**TASK DIRECTIONS**
Swap every occurrence of "GUI agent" for "UI agent" in the data listing below. Reproduce all of the listing's other lines unchanged.

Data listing
::::::::::
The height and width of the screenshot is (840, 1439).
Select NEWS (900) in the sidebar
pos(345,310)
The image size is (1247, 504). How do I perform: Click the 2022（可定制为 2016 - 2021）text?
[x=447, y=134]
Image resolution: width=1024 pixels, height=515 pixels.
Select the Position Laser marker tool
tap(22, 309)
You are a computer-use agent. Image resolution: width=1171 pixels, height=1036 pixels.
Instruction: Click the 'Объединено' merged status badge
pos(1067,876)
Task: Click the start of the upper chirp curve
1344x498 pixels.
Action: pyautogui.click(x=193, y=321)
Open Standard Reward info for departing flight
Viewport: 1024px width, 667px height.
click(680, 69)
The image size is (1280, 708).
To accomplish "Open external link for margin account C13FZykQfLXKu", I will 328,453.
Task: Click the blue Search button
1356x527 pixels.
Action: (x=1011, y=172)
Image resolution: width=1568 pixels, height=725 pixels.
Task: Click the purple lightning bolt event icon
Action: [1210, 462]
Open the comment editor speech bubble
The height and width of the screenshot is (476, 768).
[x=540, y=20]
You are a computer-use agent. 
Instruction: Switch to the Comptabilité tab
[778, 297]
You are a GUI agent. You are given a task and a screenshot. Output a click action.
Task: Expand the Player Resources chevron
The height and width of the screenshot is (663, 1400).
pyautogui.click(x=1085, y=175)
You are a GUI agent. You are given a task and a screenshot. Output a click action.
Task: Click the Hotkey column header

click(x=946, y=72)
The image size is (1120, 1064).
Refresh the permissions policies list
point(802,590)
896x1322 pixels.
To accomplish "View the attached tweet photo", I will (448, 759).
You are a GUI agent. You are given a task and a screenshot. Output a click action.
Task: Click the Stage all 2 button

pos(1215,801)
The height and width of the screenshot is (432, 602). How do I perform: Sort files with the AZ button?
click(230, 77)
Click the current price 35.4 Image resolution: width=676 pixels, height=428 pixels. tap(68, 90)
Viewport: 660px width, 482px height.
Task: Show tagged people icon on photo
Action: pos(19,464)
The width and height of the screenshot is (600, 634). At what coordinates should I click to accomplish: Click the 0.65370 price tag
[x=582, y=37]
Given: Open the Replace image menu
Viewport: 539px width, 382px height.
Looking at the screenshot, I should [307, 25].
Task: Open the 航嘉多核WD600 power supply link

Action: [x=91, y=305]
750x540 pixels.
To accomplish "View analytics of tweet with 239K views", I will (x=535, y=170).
::::::::::
**REPLY**
The height and width of the screenshot is (840, 1439).
Select NEWS (900) in the sidebar
pos(345,310)
The image size is (1247, 504). How do I perform: Click the 2022（可定制为 2016 - 2021）text?
[x=447, y=134]
Image resolution: width=1024 pixels, height=515 pixels.
Select the Position Laser marker tool
tap(22, 309)
You are a computer-use agent. Image resolution: width=1171 pixels, height=1036 pixels.
Instruction: Click the 'Объединено' merged status badge
pos(1067,876)
Task: Click the start of the upper chirp curve
1344x498 pixels.
Action: pyautogui.click(x=193, y=321)
Open Standard Reward info for departing flight
Viewport: 1024px width, 667px height.
click(680, 69)
The image size is (1280, 708).
To accomplish "Open external link for margin account C13FZykQfLXKu", I will 328,453.
Task: Click the blue Search button
1356x527 pixels.
Action: (x=1011, y=172)
Image resolution: width=1568 pixels, height=725 pixels.
Task: Click the purple lightning bolt event icon
Action: [1210, 462]
Open the comment editor speech bubble
The height and width of the screenshot is (476, 768).
[x=540, y=20]
You are a computer-use agent. 
Instruction: Switch to the Comptabilité tab
[778, 297]
You are a UI agent. You are given a task and a screenshot. Output a click action.
Task: Expand the Player Resources chevron
The height and width of the screenshot is (663, 1400).
pyautogui.click(x=1085, y=175)
You are a UI agent. You are given a task and a screenshot. Output a click action.
Task: Click the Hotkey column header

click(x=946, y=72)
The image size is (1120, 1064).
Refresh the permissions policies list
point(802,590)
896x1322 pixels.
To accomplish "View the attached tweet photo", I will (448, 759).
You are a UI agent. You are given a task and a screenshot. Output a click action.
Task: Click the Stage all 2 button

pos(1215,801)
The height and width of the screenshot is (432, 602). How do I perform: Sort files with the AZ button?
click(230, 77)
Click the current price 35.4 Image resolution: width=676 pixels, height=428 pixels. tap(68, 90)
Viewport: 660px width, 482px height.
Task: Show tagged people icon on photo
Action: pos(19,464)
The width and height of the screenshot is (600, 634). At what coordinates should I click to accomplish: Click the 0.65370 price tag
[x=582, y=37]
Given: Open the Replace image menu
Viewport: 539px width, 382px height.
Looking at the screenshot, I should [307, 25].
Task: Open the 航嘉多核WD600 power supply link

Action: [x=91, y=305]
750x540 pixels.
To accomplish "View analytics of tweet with 239K views", I will (x=535, y=170).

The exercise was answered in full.